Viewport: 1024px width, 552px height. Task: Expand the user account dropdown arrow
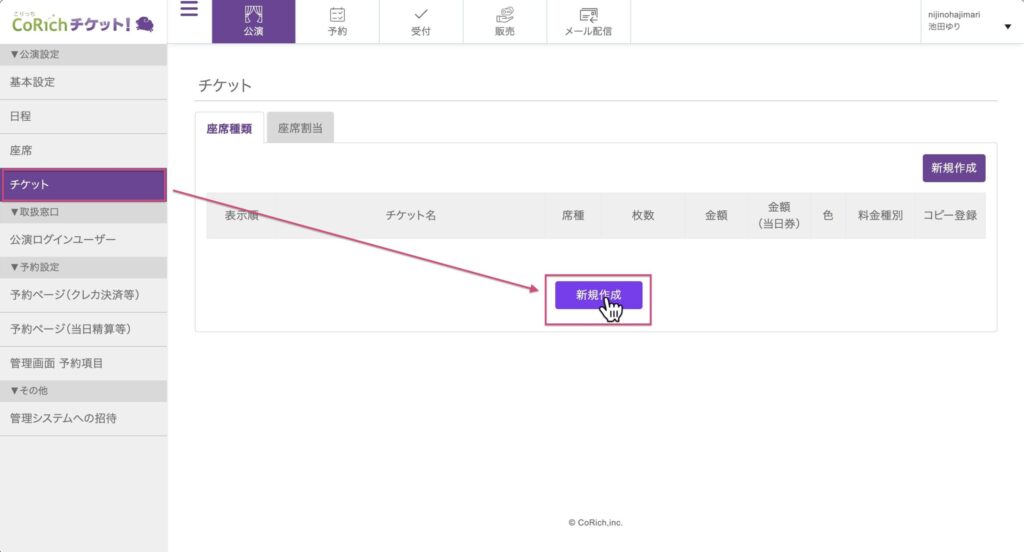1007,27
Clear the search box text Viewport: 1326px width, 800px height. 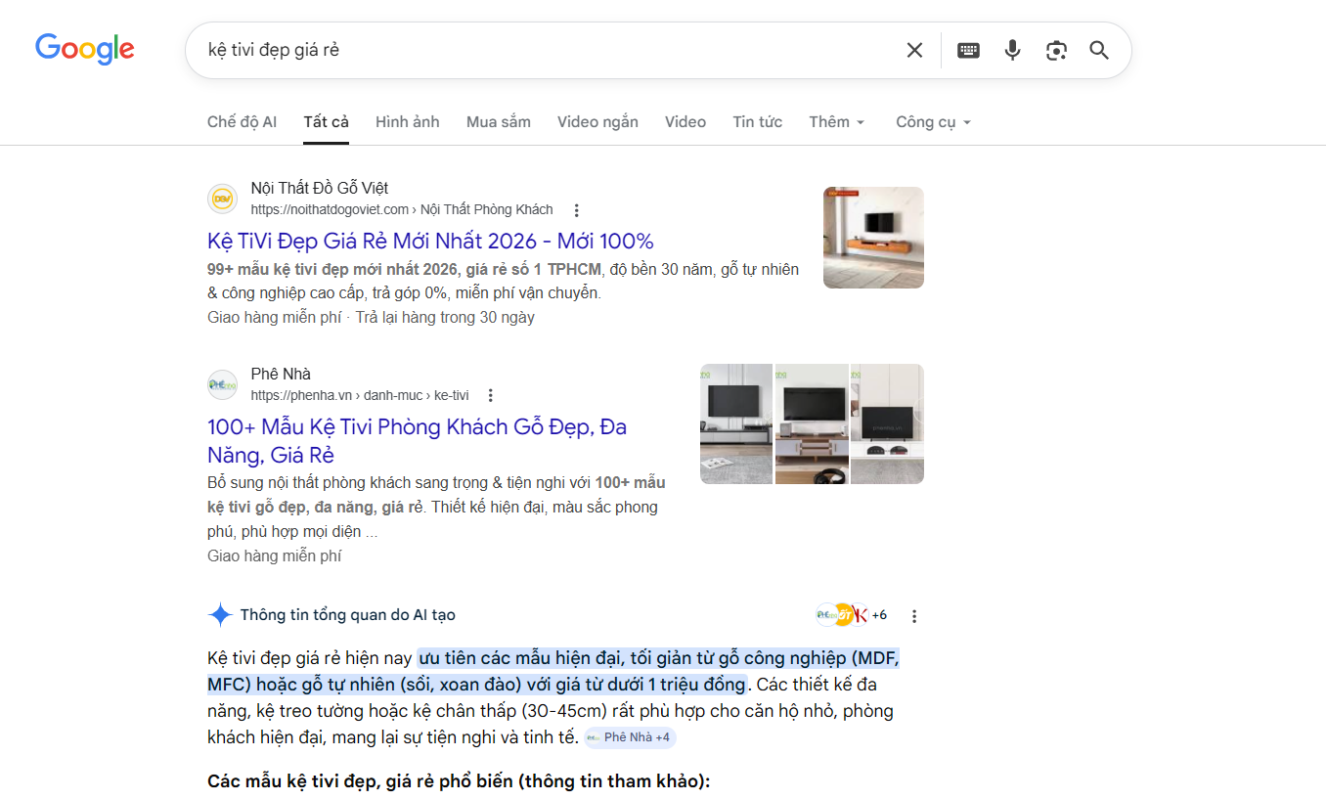[x=914, y=50]
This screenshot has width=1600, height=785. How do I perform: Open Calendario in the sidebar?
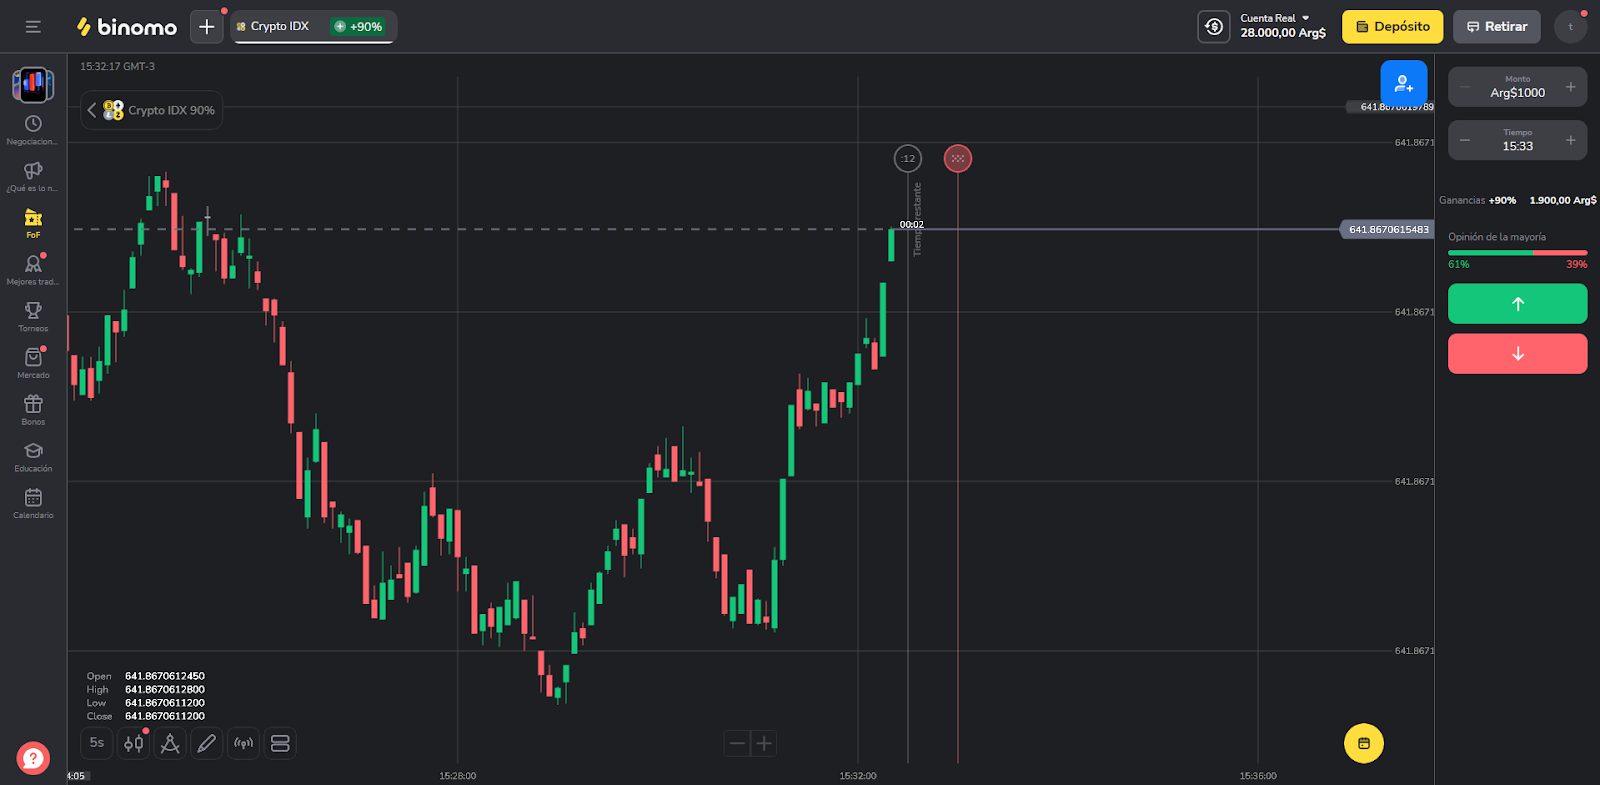33,503
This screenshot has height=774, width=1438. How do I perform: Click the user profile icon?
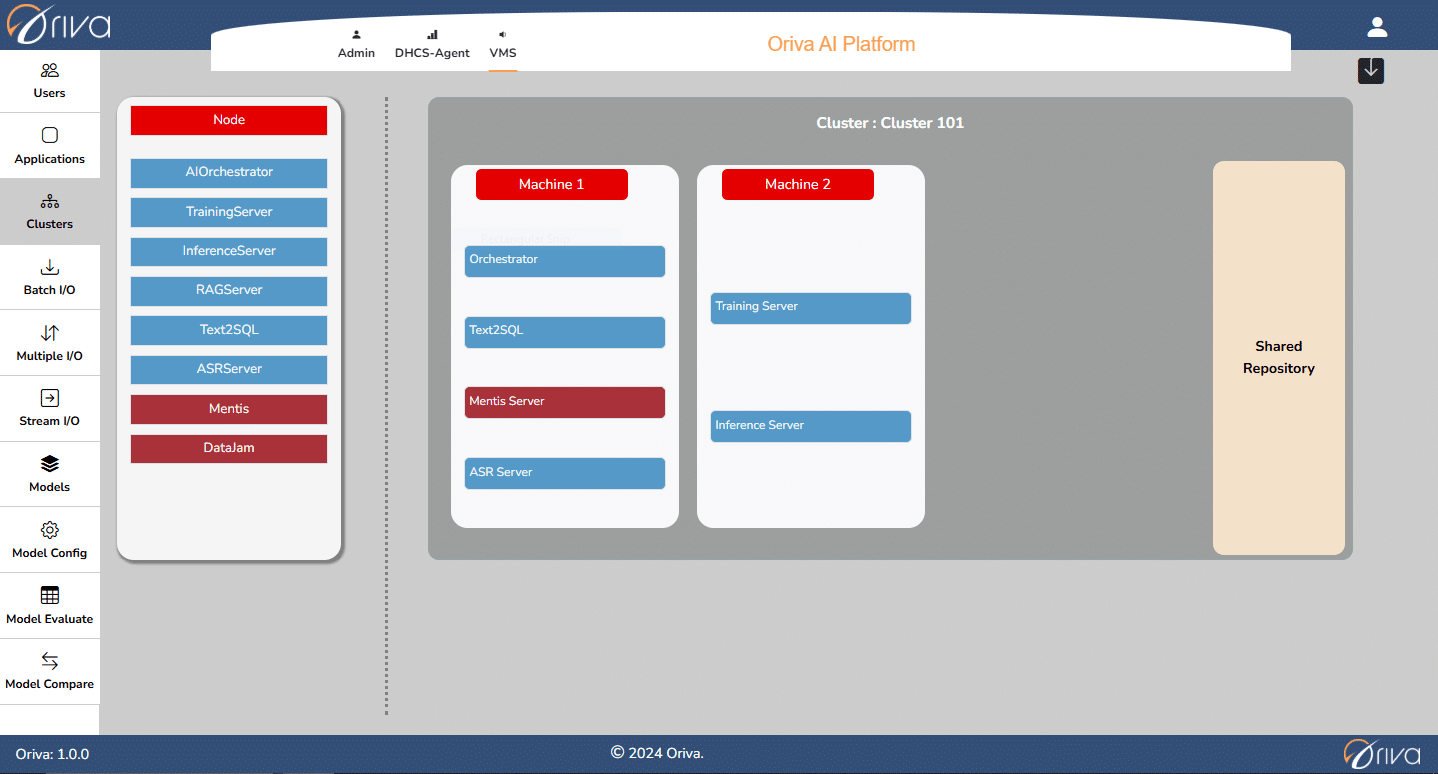1377,28
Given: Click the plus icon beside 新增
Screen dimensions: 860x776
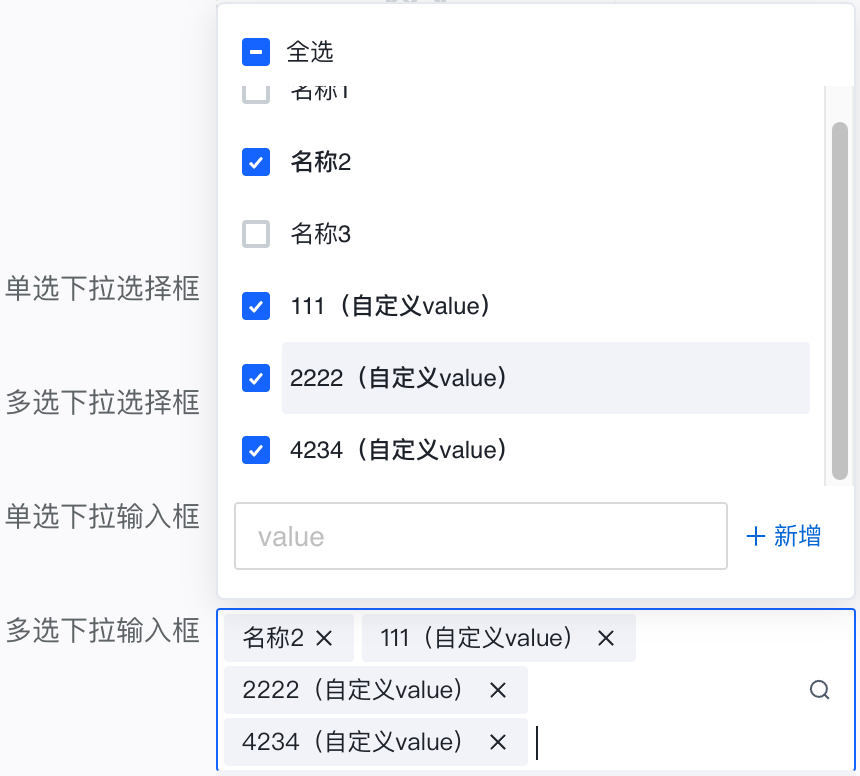Looking at the screenshot, I should [x=756, y=537].

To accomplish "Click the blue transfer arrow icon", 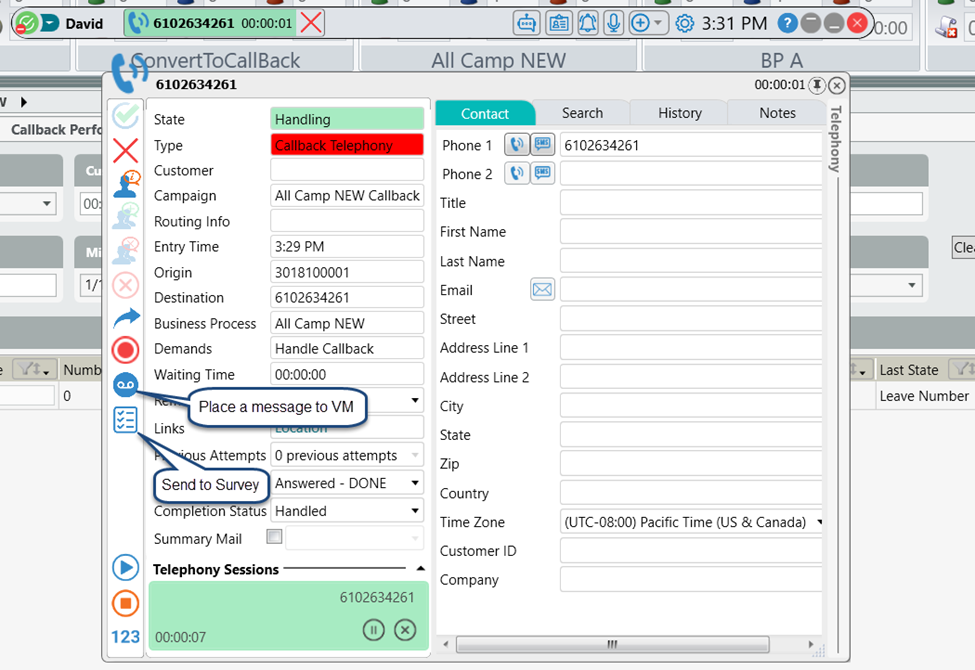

◆ ◆ ◆ ◆ ◆

Begin at the line that contains "This screenshot has height=774, width=1438." and transcribe every line through the end of the listing, exactly as written. Omit the pictures.

This screenshot has height=774, width=1438. How do I perform: Click the user profile icon?
1377,28
Given: Click the plus icon beside 新增
Screen dimensions: 860x776
Looking at the screenshot, I should [x=756, y=537].

To accomplish "Click the blue transfer arrow icon", 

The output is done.